--- Task instructions ---
a - Summarize the text about Pope Francis and Lincoln in two sentences.
b - Write out a passage from the text about Pope Francis and Lincoln word for word, starting at "Lincoln certainly seems" and ending at "suffering with mercy.".

--- Text ---
<<<<

Pope Francis mentioned four prominent Americans during his address to Congress on September 24, 2015. Three of these Americans—Dorothy Day, Thomas Merton, and Martin Luther King Jr.—seemed to be obvious choices as all three were significant religious leaders. Why Francis selected the fourth person, Abraham Lincoln, is less clear.
Lincoln may be the most popular American of all time. More books have been written about him than all other presidents combined. Yet Lincoln hardly was religious. Rivals denounced him as an atheist. He was not much of a churchgoer. Historians claim that Lincoln thought of God only after the burdens of the country and the horrors of the Civil War drove him to his knees.
Lincoln certainly seems to be an odd choice for Pope Francis. A close look into their lives nonetheless reveals that in at least three areas, Pope Francis and President Lincoln may share the same spirit: both men bore pain in a similar way, both allowed themselves to be surprised by God, and both responded to suffering with mercy.

>>>>

--- Extracted information ---
<<<<

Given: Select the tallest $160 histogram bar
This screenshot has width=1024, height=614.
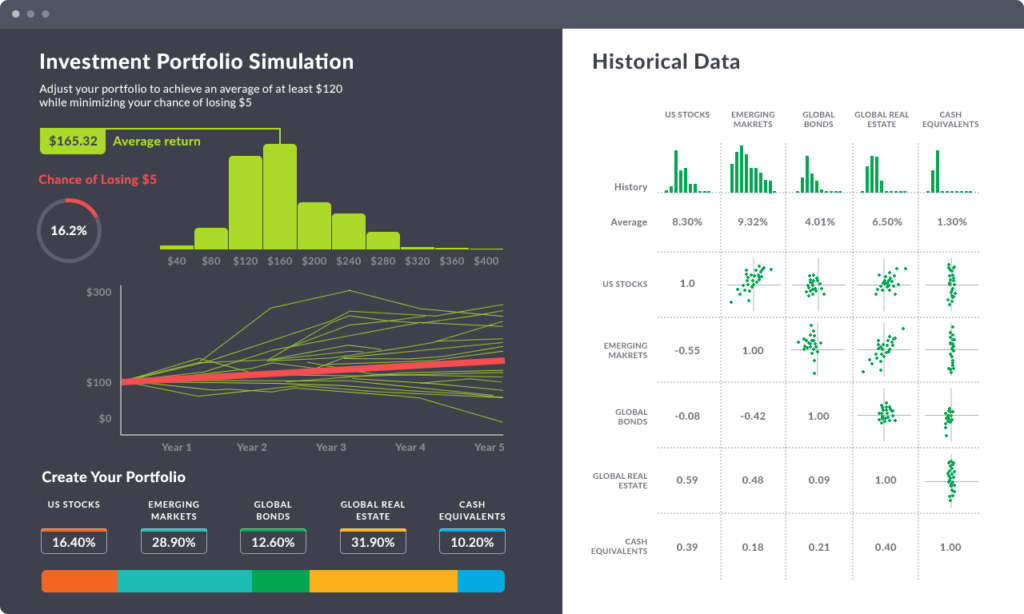Looking at the screenshot, I should [x=280, y=197].
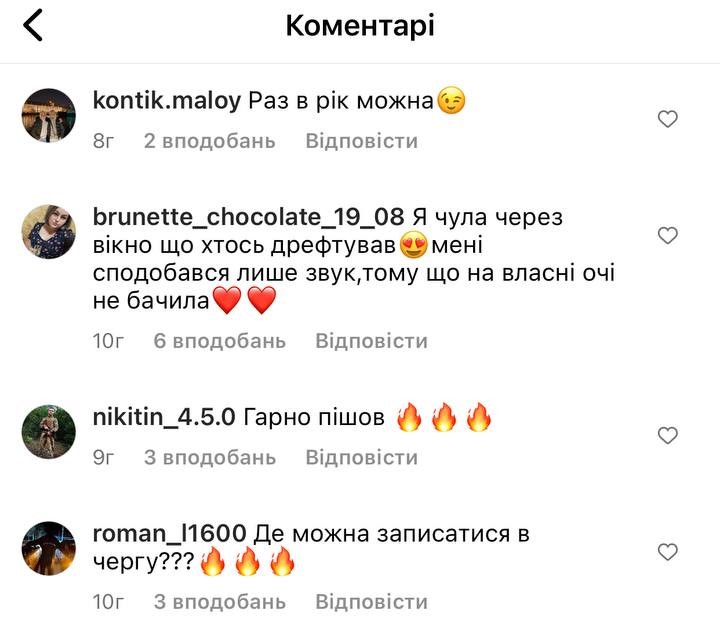Reply to kontik.maloy's comment via Відповісти

tap(361, 141)
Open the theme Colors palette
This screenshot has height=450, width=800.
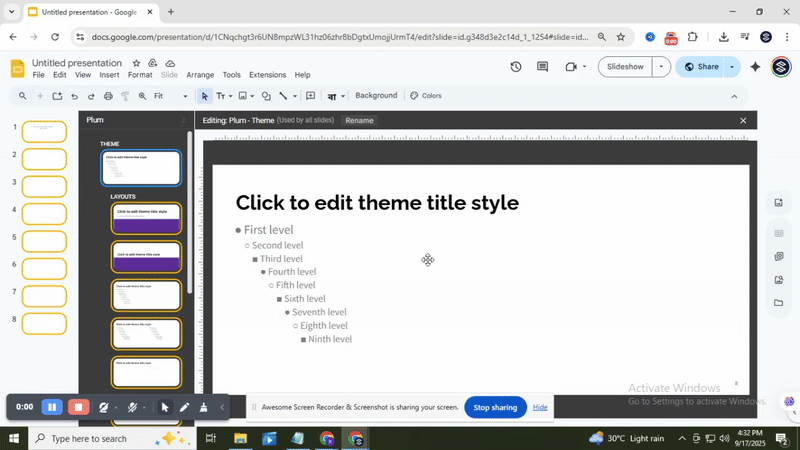(x=426, y=96)
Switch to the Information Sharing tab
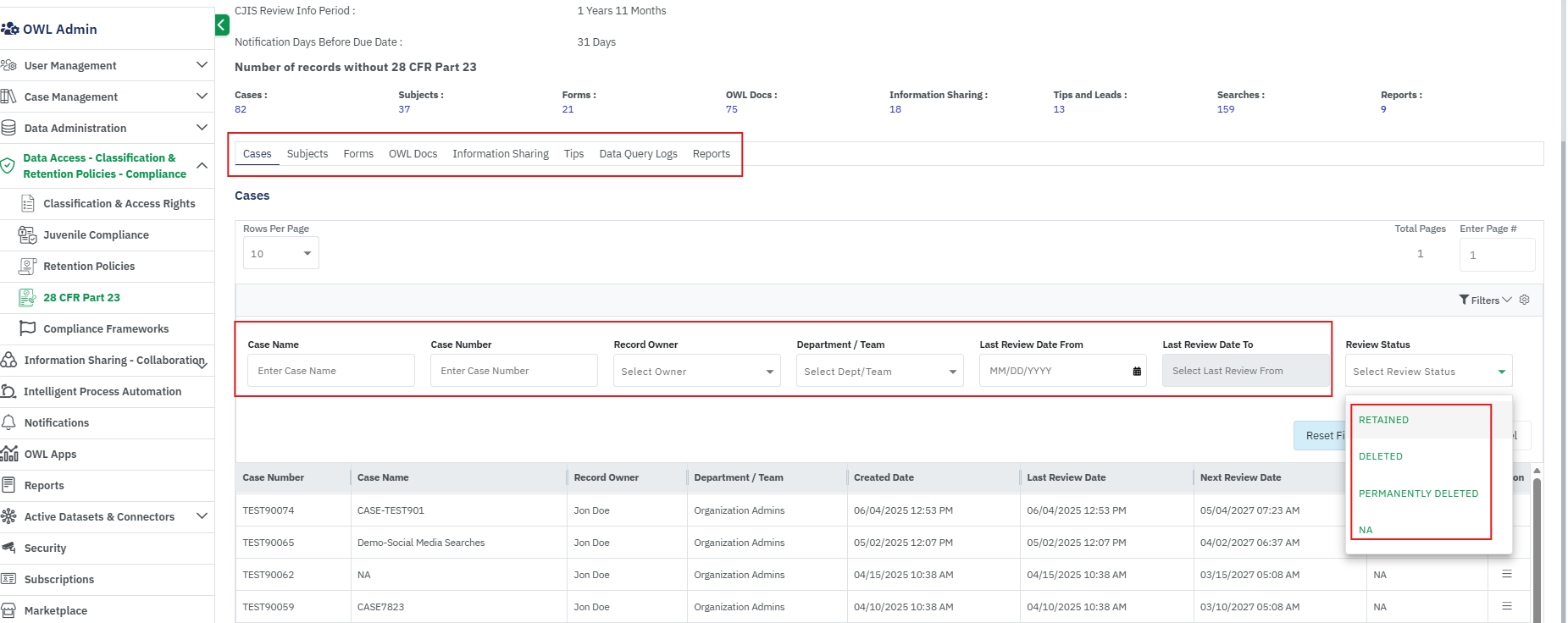Viewport: 1568px width, 623px height. (x=500, y=153)
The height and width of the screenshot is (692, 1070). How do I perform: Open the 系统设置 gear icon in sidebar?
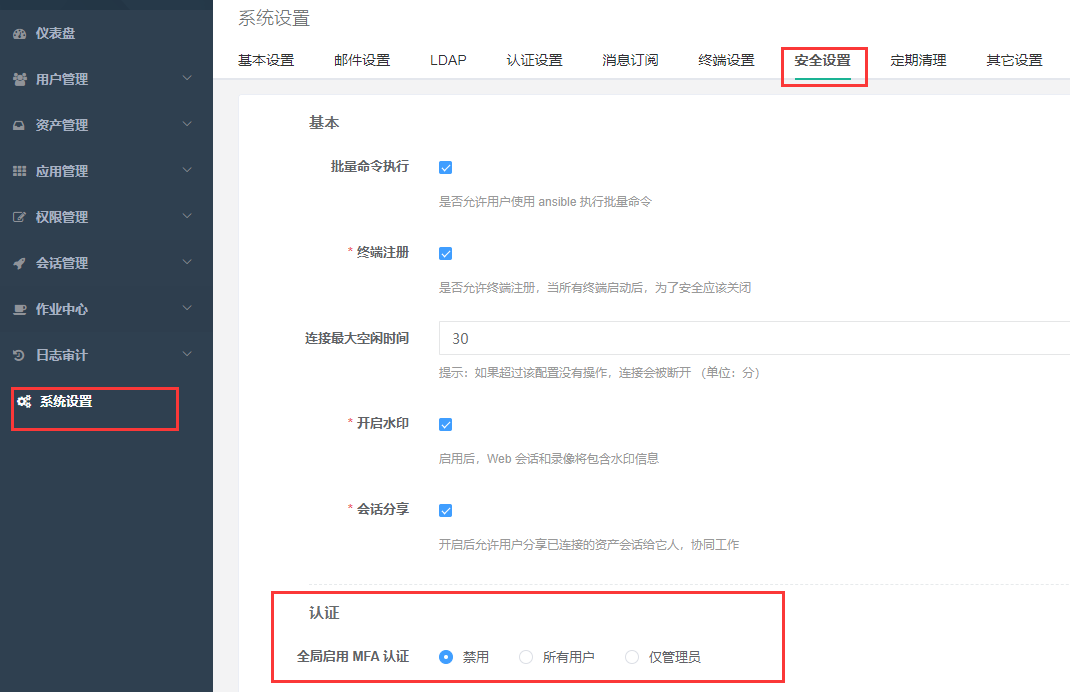tap(24, 400)
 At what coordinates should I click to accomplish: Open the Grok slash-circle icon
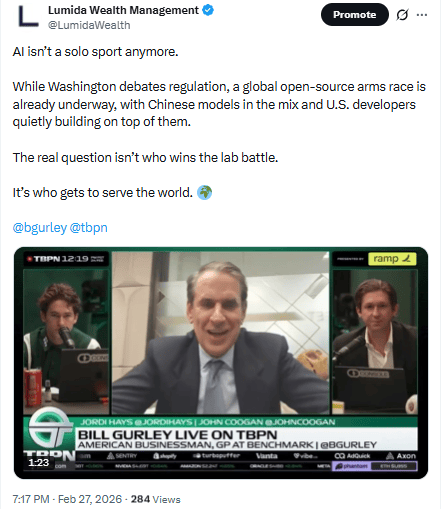pyautogui.click(x=402, y=15)
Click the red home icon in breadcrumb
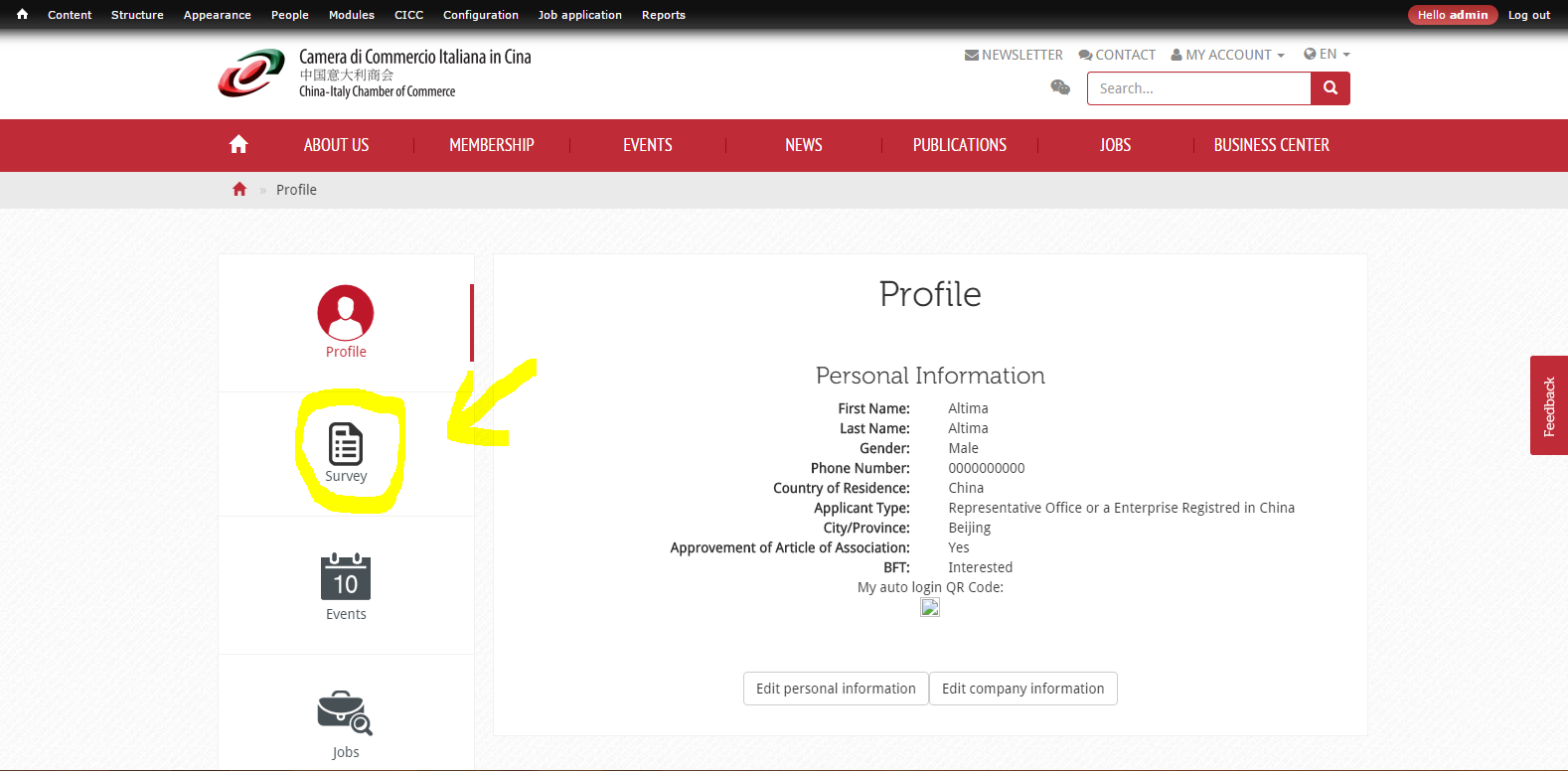The width and height of the screenshot is (1568, 771). (x=239, y=190)
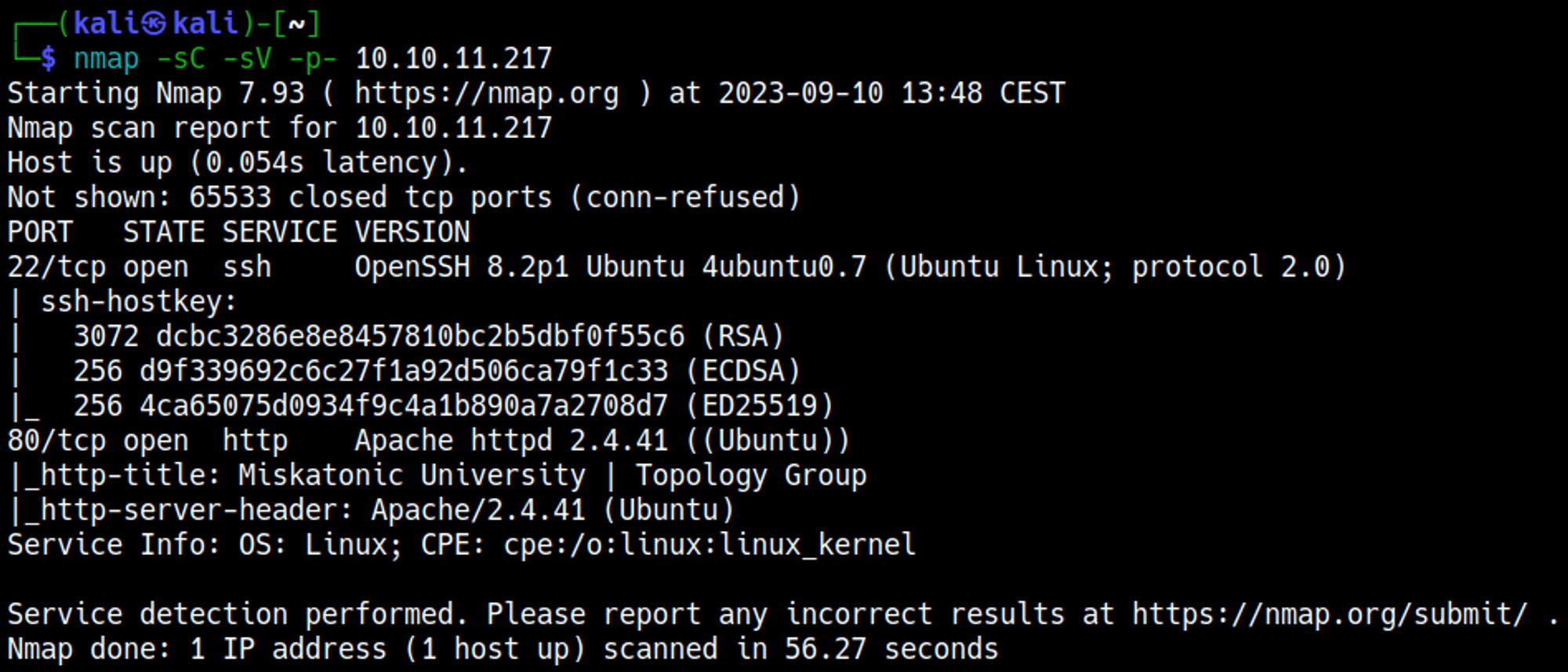
Task: Click the -p- flag in command
Action: point(312,59)
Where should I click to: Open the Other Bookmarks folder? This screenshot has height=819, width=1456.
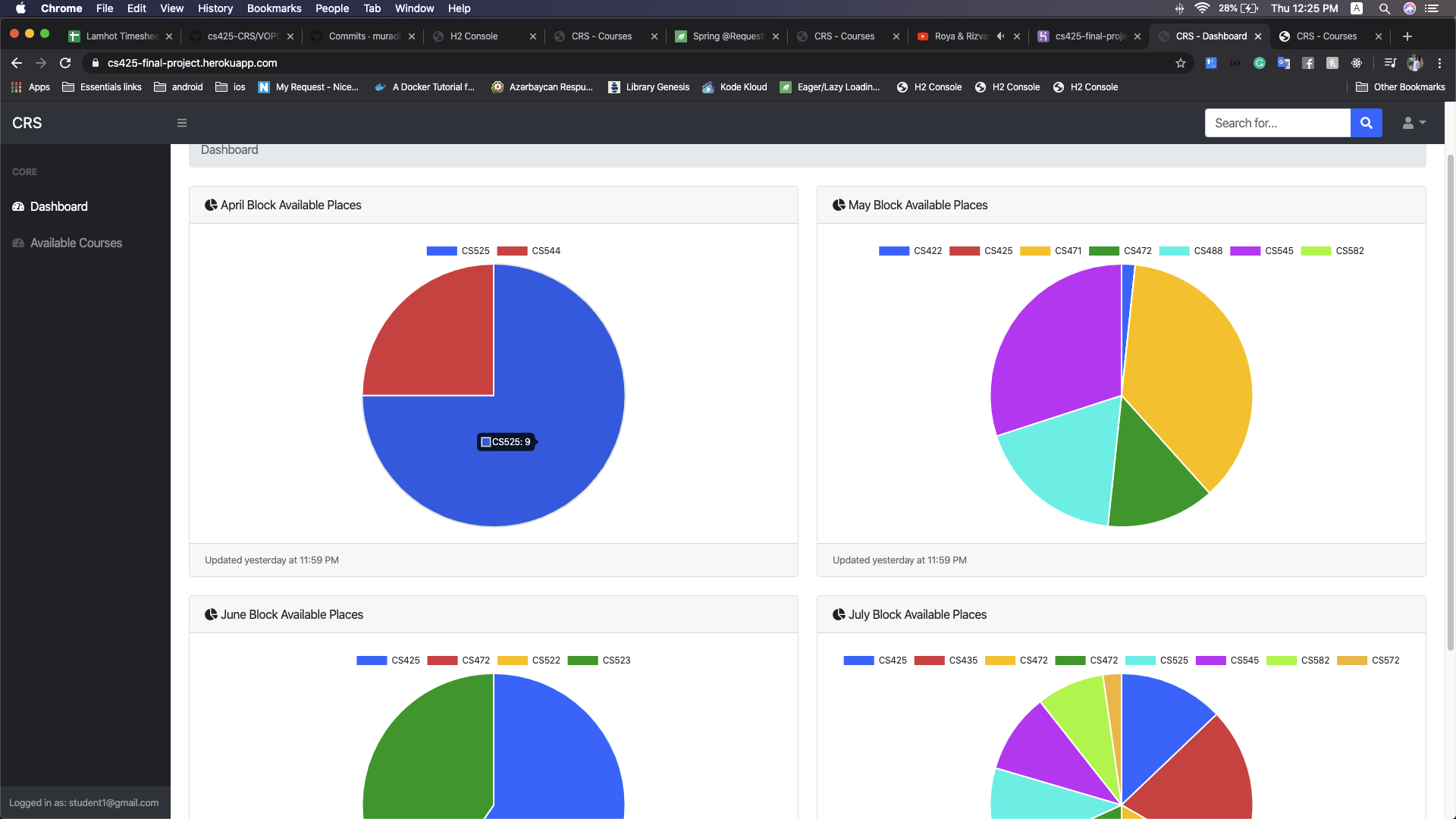click(1401, 87)

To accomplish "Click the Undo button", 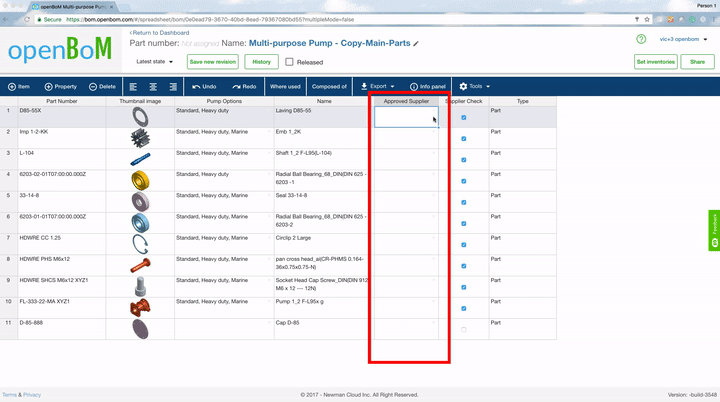I will (x=202, y=87).
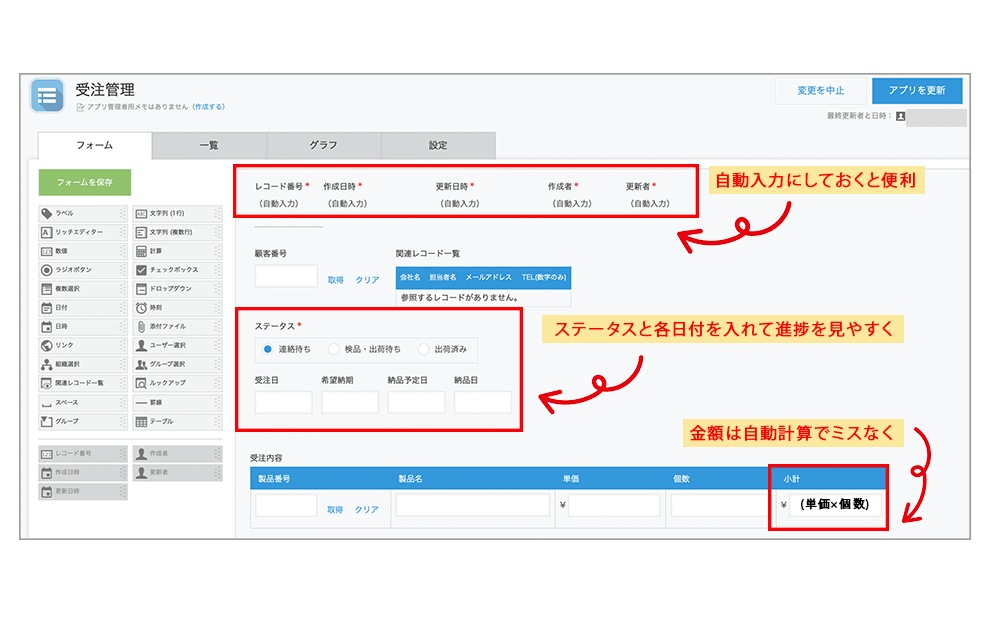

>>>>

--- Responses in order ---
a - In his September 24, 2015 address to Congress, Pope Francis mentioned Dorothy Day, Thomas Merton, and Martin Luther King Jr., all significant religious leaders, along with Abraham Lincoln, a less clear choice because Lincoln was hardly religious and not much of a churchgoer. A close look at their lives, however, suggests the two men may share the same spirit: both bore pain in a similar way, both allowed themselves to be surprised by God, and both responded to suffering with mercy.

b -
Lincoln certainly seems to be an odd choice for Pope Francis. A close look into their lives nonetheless reveals that in at least three areas, Pope Francis and President Lincoln may share the same spirit: both men bore pain in a similar way, both allowed themselves to be surprised by God, and both responded to suffering with mercy.